Work to be completed.
Can you return, word for word, the part of the comment thread below on Netflix and Comcast bandwidth that falls between "Mr. nasch, what" and "don’t really care.", inclusive?

Excerpted text.
That would be very interesting considering the sheer amount of traffic Netflix uses (and would have been interesting years ago with Google as well even though today it would be even funnier to think about it). Netflix should negotiate like this indeed. We pay for the bandwidth we use in your network and you pay the bandwidth your users use outside your network and with fines if the promised speed can’t be delivered (for added lulz since Comcast is known for not delivering their services properly). The tune Comcast is singing will change fairly quickly.

Chris Brand says:

Re: Re:

That might be reasonable if Netflix was just pushing video content out to random people over Comcast’s network. They don’t do that, though. What they do is respond to the requests made by Comcast’s customers – the ones who paid to use that bandwidth. Just because Netflix is sending the data, doesn’t really mean that it’s them that’s “using a lot of bandwidth”. It’s all driven by Comcast’s customers.

Jason Tylor says:

Re: Re: Re:

If Netflix is that innocent, then why is it paying Comcast, huh? By the way, they are not just Comcast’s customers, but they are Netflix’s customers also. In essence, to give best experience to its customers and thereby to get more customers and earn more money, Netflix is paying Comcast a small piece of its cake.

Jason Tylor says:

Re: Re: Re:4 Re:

“They’re neither guilty nor innocent? Strange.”

Mr. nasch, what is it you are not understanding? I said Netflix is not “that” innocent as projected by Mr. Chris Brand where one would get a feeling that Netflix is just responding to Comcast customers as a voluntary service. I said Netflix is not “that” innocent, as they are Netflix customers also. You went into court’s legal language of ‘guilty’ and ‘innocence’.

Even now if you don’t understand, then there is no point in discussing it further.

nasch (profile) says:

Re: Re: Re:5 Re:

You went into court’s legal language of ‘guilty’ and ‘innocence’.

That’s not legal language, it’s English. “Guilty” is the opposite of “innocent”. “Not that innocent” implies “somewhat guilty”, but you then said they’re not guilty of anything. So if they’re “not guilty at all” how can they be, at the same time, “not that innocent”? But if you don’t feel like responding that’s fine, I don’t really care.

RD says:

Re: Re:

“Hate to say it but he’s right. When you’re using a lot of bandwidth on an ISP’s service, then you have the responsibility to pay for that traffic.”

Reported for sheer STUPIDITY.

The USER ALREADY PAYS THE ISP FOR THE BANDWIDTH. Get this through your thick, entitled skull.

I pay $50 a month for a connection to the internet. I get X-bandwidth for that price. I am the one “responsible” for using “all that bandwidth” on my ISP’s service. Not netflix. Not google. Not Techdirt. Not anyone. ME. And I ALREADY PAY FOR IT.

Read that paragraph over and over until it sinks into your thick skull.

Anonymous Coward says:

Re: Re:

Netflix doesn’t use that bandwidth, Comcast’s customers (who also happen to be netflix customers) are using that bandwidth.

If Comcast dislikes how their customers use their bandwidth, maybe they need need to change their pricing accordingly (which they won’t, because then nobody would pay for it).

Greevar (profile) says:

Re: Re:

You pay Netflix and they pay Cogent to deliver your stream to Comcast. You also pay Comcast to deliver it the rest of the way to your PC. So, you’re paying Netflix, Cogent, and Comcast for that video stream. Comcast wants Netflix to pay for what you’ve already paid Comcast to do!

Source data.

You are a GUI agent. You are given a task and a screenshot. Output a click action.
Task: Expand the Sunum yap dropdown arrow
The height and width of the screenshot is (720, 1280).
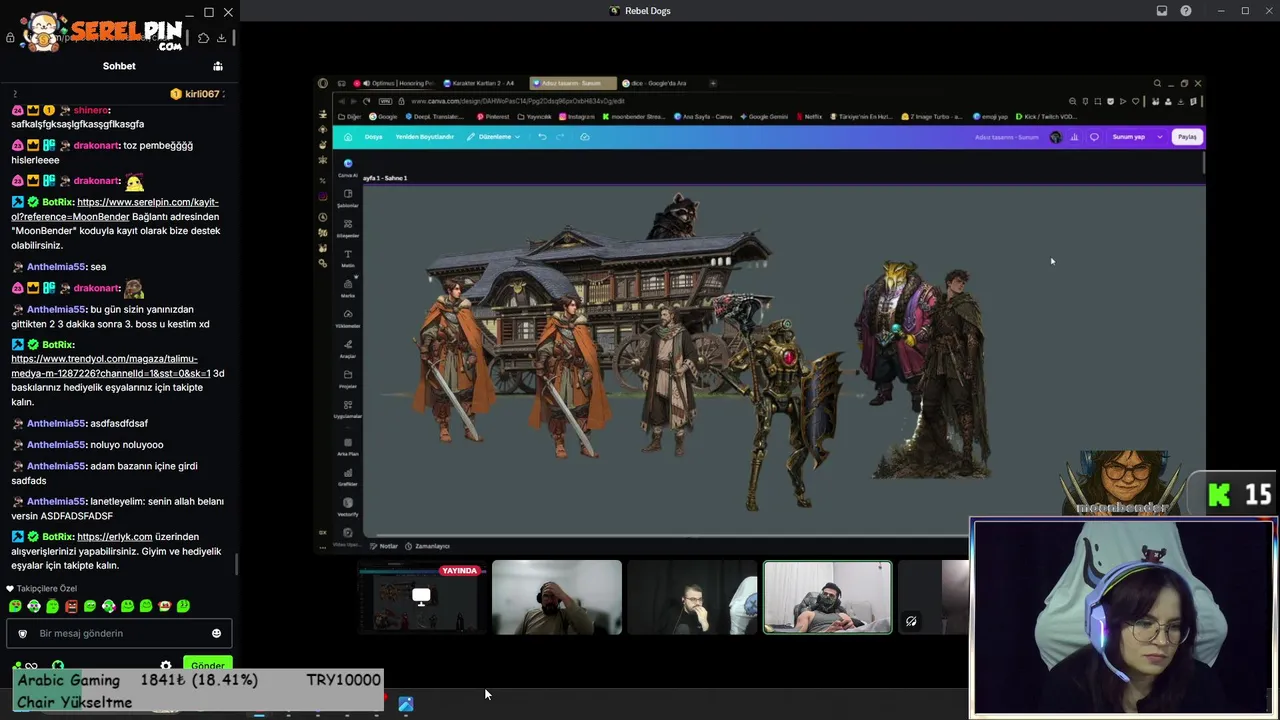click(1160, 137)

Correct response.
Mr. nasch, what is it you are not understanding? I said Netflix is not “that” innocent as projected by Mr. Chris Brand where one would get a feeling that Netflix is just responding to Comcast customers as a voluntary service. I said Netflix is not “that” innocent, as they are Netflix customers also. You went into court’s legal language of ‘guilty’ and ‘innocence’.

Even now if you don’t understand, then there is no point in discussing it further.

nasch (profile) says:

Re: Re: Re:5 Re:

You went into court’s legal language of ‘guilty’ and ‘innocence’.

That’s not legal language, it’s English. “Guilty” is the opposite of “innocent”. “Not that innocent” implies “somewhat guilty”, but you then said they’re not guilty of anything. So if they’re “not guilty at all” how can they be, at the same time, “not that innocent”? But if you don’t feel like responding that’s fine, I don’t really care.